The final rule does provide that an applicant who is enrolling in a QHP upon losing another form of minimum essential coverage (such as Medicaid) must be enrolled as of the first day of the following month.  Enrollment must also be effective as of the first of the month for persons added to a household through marriage and children must be covered as of the date of birth or adoption.

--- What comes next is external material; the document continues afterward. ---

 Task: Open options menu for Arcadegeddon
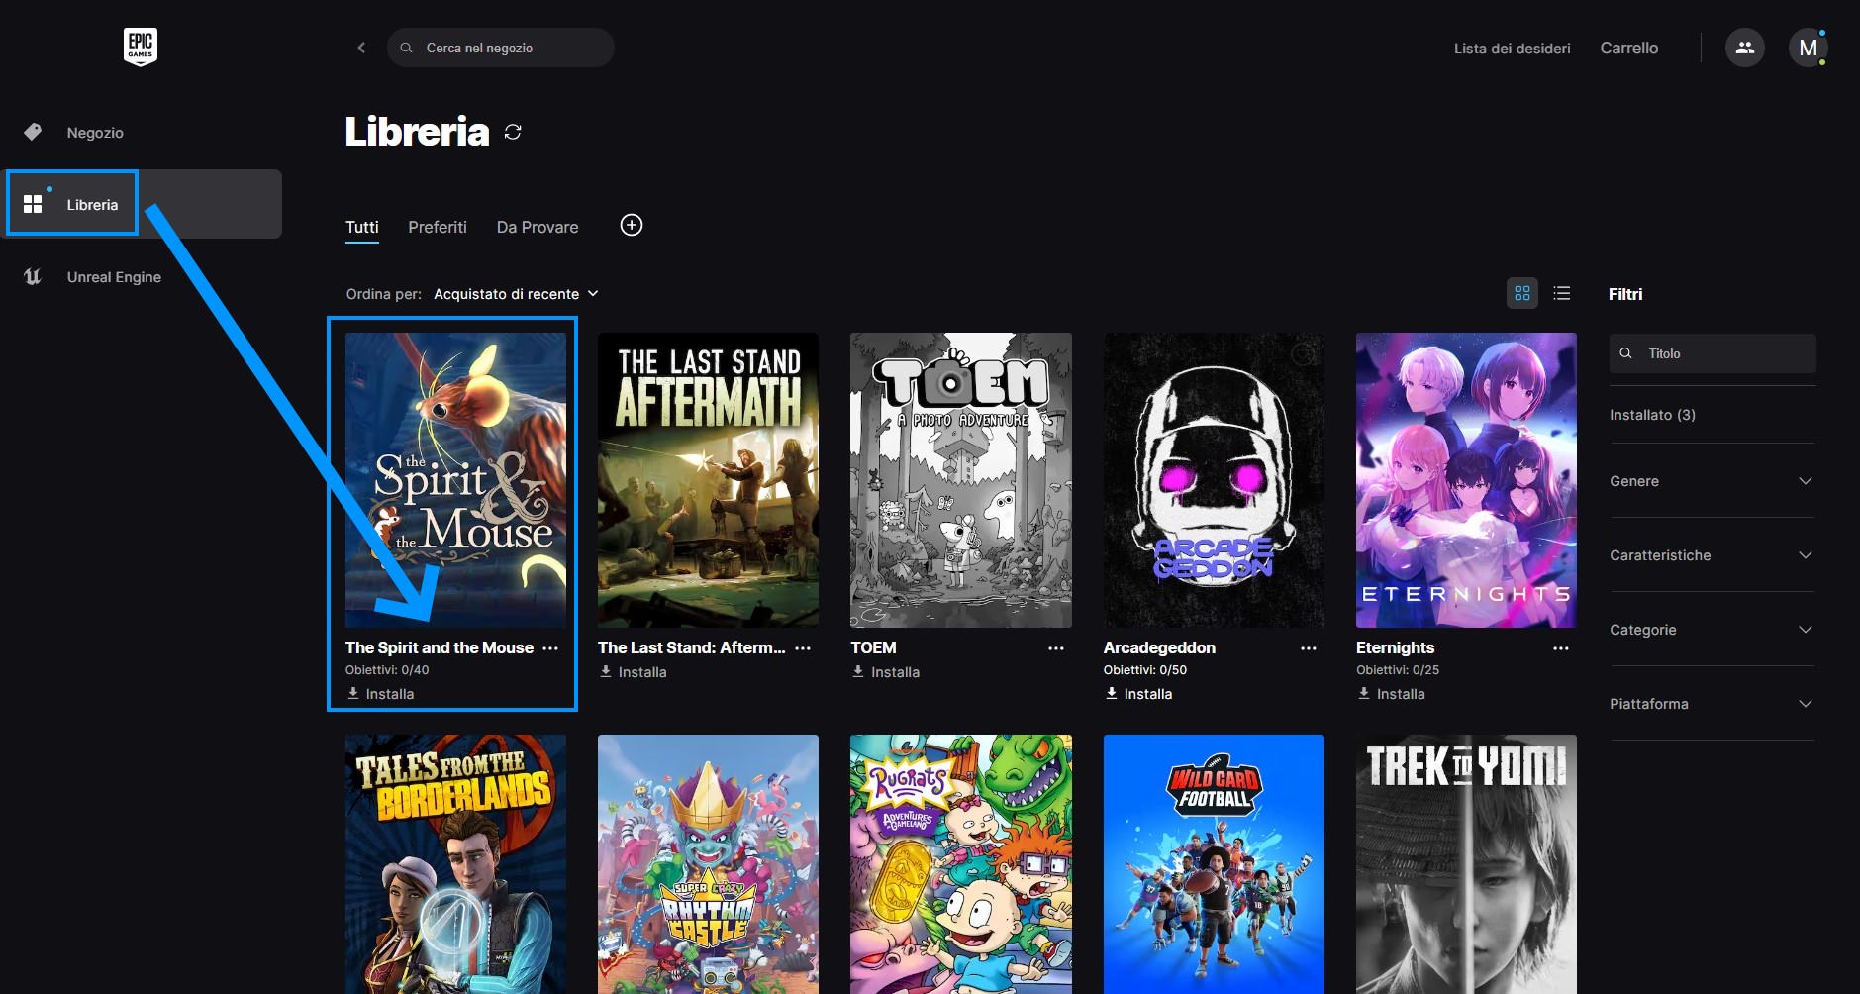(x=1308, y=648)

The Small Business Exchange

There are few major changes in the regulations governing the Small Business Health Options Program, or SHOP exchanges.  SHOP exchanges must provide a premium calculator so that employees can determine their premium obligations depending on the plan they pick.  SHOP exchanges can also impose minimum participation requirements on employers, a question left unsettled in the proposed regulation.  The aggregated bill provided by the exchange to employers must contain, in addition to the total amount due, an accounting as to how much is due from the employer and the employee for each employee’s premium.  The final rule leaves for another day a final determination on how employer size will be calculated to determine exchange eligibility.

The Exchanges And Participating Health Plans

The final rule reiterates the commitment of HHS to allow the states to decide whether to pursue an active purchaser or any willing insurer exchange model.  It encourages exchanges to leverage existing state rate review processes, but obligates exchanges to require QHPs to submit justifications for rate increases before implementing the increase, and to post these justifications.  The rule also allows exchanges to conduct additional scrutiny of rate increase justifications. Exchanges must ensure that QHP service areas cover at least a county except under exceptional circumstances to discourage redlining.

The final rule QHP standards require QHPs to meet network adequacy standards.  Specifically, plans must maintain “a network that is sufficient in number and types of provides, including providers that specialize in mental health and substance abuse services, to assure that all services will be accessible without unreasonable delay” and include essential community providers.  QHPs must follow state regulations governing marketing of plans and cannot employ marketing practices or benefit designs that will discourage enrollment of individuals with significant health needs.

QHPs must make their provider directories available to the exchange.  Exchanges are encouraged but not required to consolidate provider directories. Standalone dental plans cannot impose annual or lifetime dollar limits.   Plan quality issues are left for another day.

Finally, the ACA provides for a 90 day grace period during which QHPs cannot terminate coverage for premium tax credit recipients who fail to pay their share of the premium. Insurers expressed considerable concern that this would allow recipients to game the system, paying for coverage only 9 months a year.

The final rule provides that QHPs must cover the first month of nonpayment, but for the second and third months may “pend” payments.  If the enrollee finally pays up, the QHP must reinstate the enrollee and cover the bills. Otherwise, the QHP can deny payment and must refund advance tax credits received for the second and third month.   The enrollee will be left responsible for paying providers and repaying the tax credit received for the first month, as well as the first month’s premium.

What’s Next?

Further rules on the risk adjustment, reinsurance, and risk corridor programs; Medicaid eligibility; and premium tax credit eligibility are expected within days.  Further guidance is also expected on many of the issues left open by the exchange rule over the coming months.